Ortaya çıkışından bugüne yaklaşık elli yıllık geçmişinde farklı tanımlamalar ve kavramsallaştırmalarla ele alınan sürdürülebilirlik yaklaşımı gelişmeden/kalkınmadan kentleşmeye doğru evrilirken temelde üç boyutlu yapısını hep muhafaza etmiştir. Sağlıklı toplumsal gelişmenin, ekonomik ve çevre politikalarının eşgüdüm içinde uygulanmasıyla sağlanabileceği gerçeği sürdürülebilirliğin üç temel boyutunu ekonomik (ve finansal), sosyal ve çevresel sürdürebilirlik olarak ortaya koymaktadır. En yalın halleriyle ekonomik sürdürülebilirlik istikrarlı bir sermaye yapısının kurulmasını ve yatırımlar için yeterli finansmanın sağlanabilmesini, sosyal sürdürülebilirlik katılımcı ve güçlü bir sivil toplumu, çevresel sürdürülebilirlik ise doğal ve çevresel kaynakların korunmasını içermektedir.

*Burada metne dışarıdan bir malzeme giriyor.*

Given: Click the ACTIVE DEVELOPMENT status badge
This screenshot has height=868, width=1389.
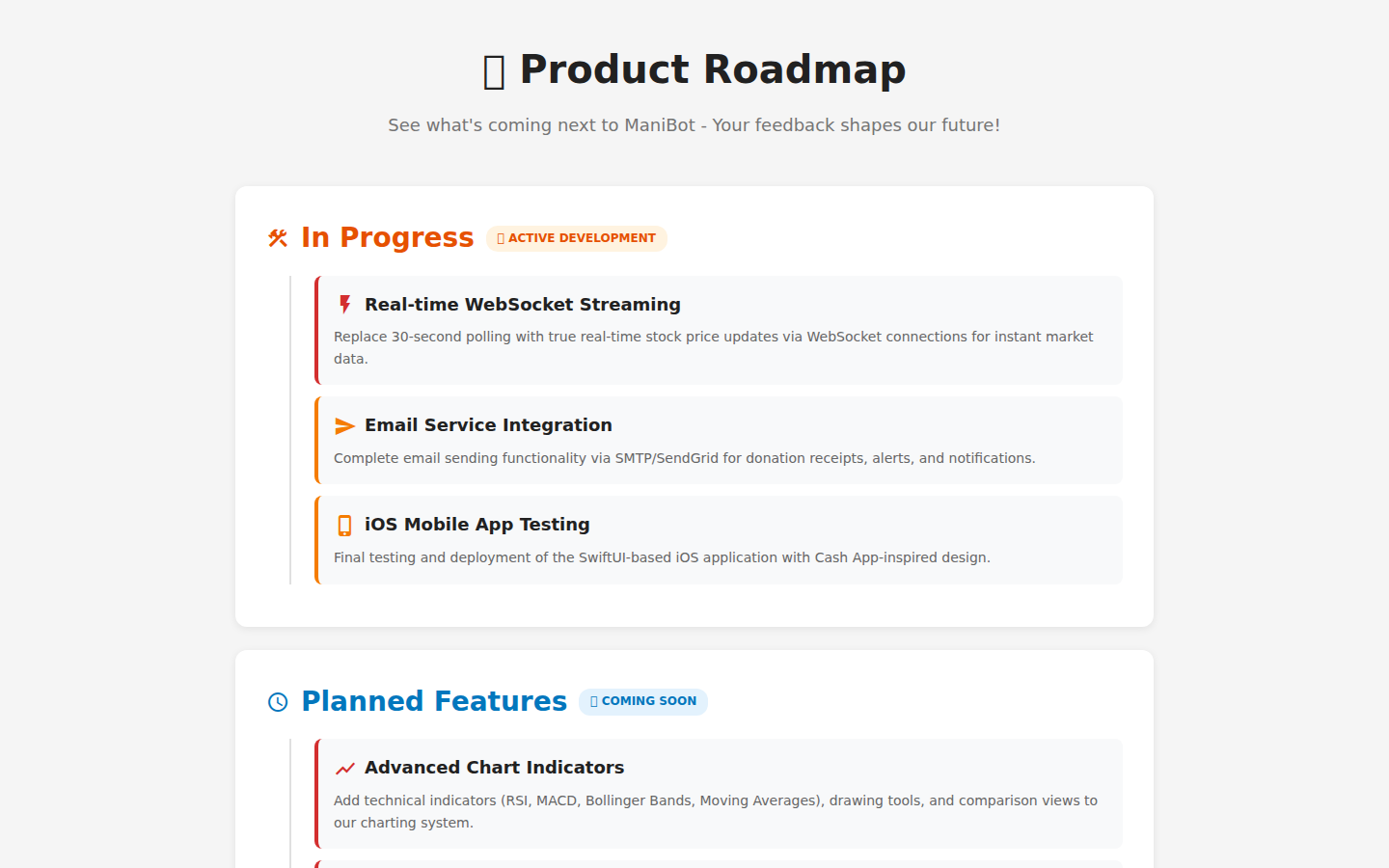Looking at the screenshot, I should tap(576, 238).
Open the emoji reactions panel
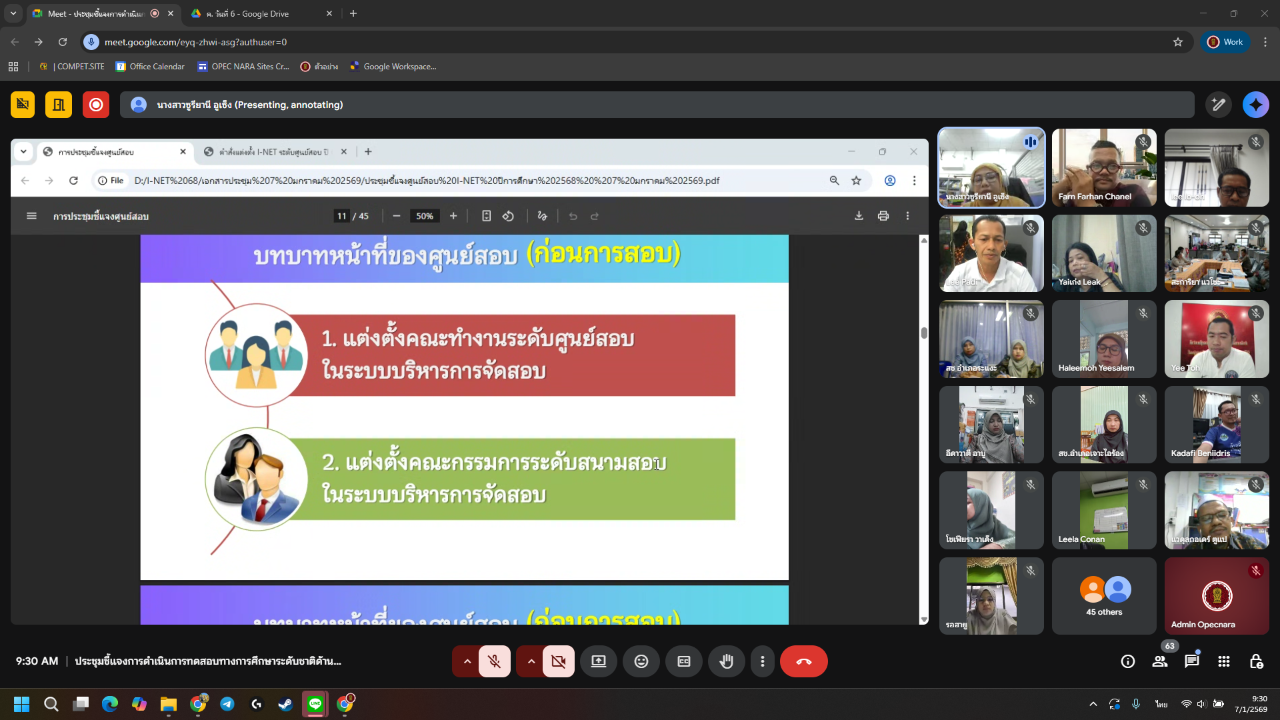Image resolution: width=1280 pixels, height=720 pixels. point(641,661)
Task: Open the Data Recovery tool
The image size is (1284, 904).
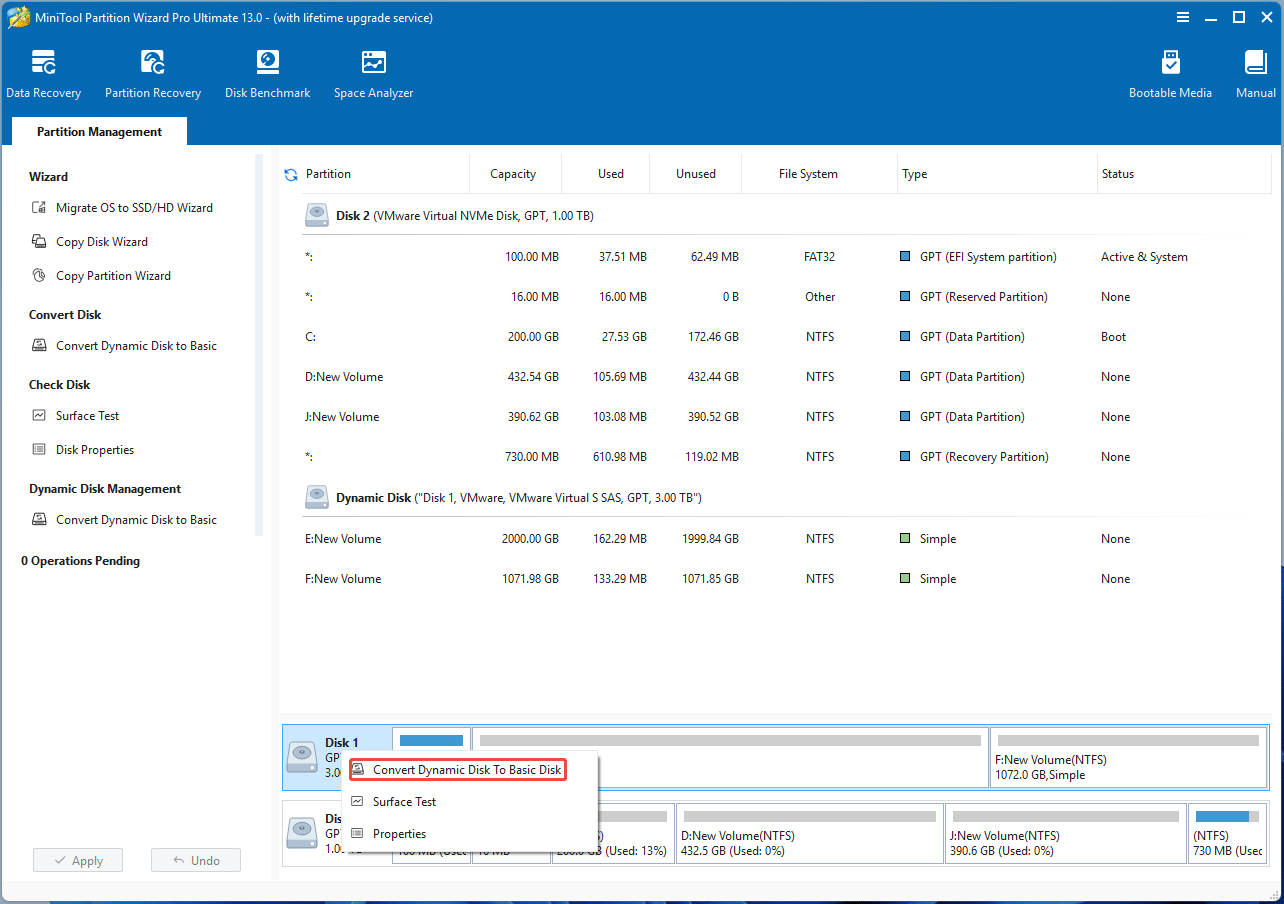Action: click(x=44, y=70)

Öte yandan, sürdürülebilir gelişme/kalkınma politikalarının uygulama düzleminin mekân, dolayısıyla insan yerleşimleri olduğu düşünüldüğünde mekânı şekillendiren bu tür eylemlerin aynı zamanda sürdürülebilir yerleşme politikalarını da oluşturduğunu görebiliriz.
Sürdürülebilirlik olgusunun somutlaştığı mekân ise; doğal kaynakların başlıca tüketicisi, kirlilik ve atıkların esas üreticisi, teknolojik ve ekonomik büyümenin ise ana kaynağı olarak düşünüldüğünde kentlerdir. Bu bağlamda sürdürülebilir kentleşme anlayışı; ekonomik olarak dinamik ve çeşitlilik gösteren bir kentsel ekonomiyi, sosyal olarak kentsel hizmetlere erişimde toplumsal eşitliği ve çevresel olarak da doğal çevrenin korunması ve iyileştirilmesini gerekli kılar. Bu hedefler çerçevesinde kentsel sorunlar ve ihtiyaçlar yeniden tanımlanmalı, bütüncül bir yaklaşım içerisinde yeniden ele alınarak ekonomik, sosyal ve çevresel öncelikler yeniden sıralanmalıdır.
Bütün boyutlarıyla sürdürülebilir kentleşme asıl amaç olarak insanların yaşam kalitesini arttırmayı odak noktasına koyarken, yerel yönetimlerin mekânsal planlama, proje ve bütçe önceliklendirme konularında sağlıklı liderliğinde bu sürecin toplumun bütün kesimlerinin etkin katılımıyla yönetilmesi gerektiğini ifade eder. Mekânsal planlama ise bu süreçte kullanılacak önemli bir araç olarak görünmektedir. Bu veriler ışığında sürdürülebilir kentler yaklaşımı için planlı kentler, sağlıklı kentler ve akıllı kentler olmak üzere birbiriyle bütünleşik üç parçalı genel bir çerçeve çizilebilir. Böylece kentsel yaşam kalitesinin arttırılmasıyla daha nitelikli ve yaşanabilir kentsel alanlar oluşturulabilmesi bağlamında genel ilke ve prensiplerden oluşan bir altlık ortaya konmuş olacaktır.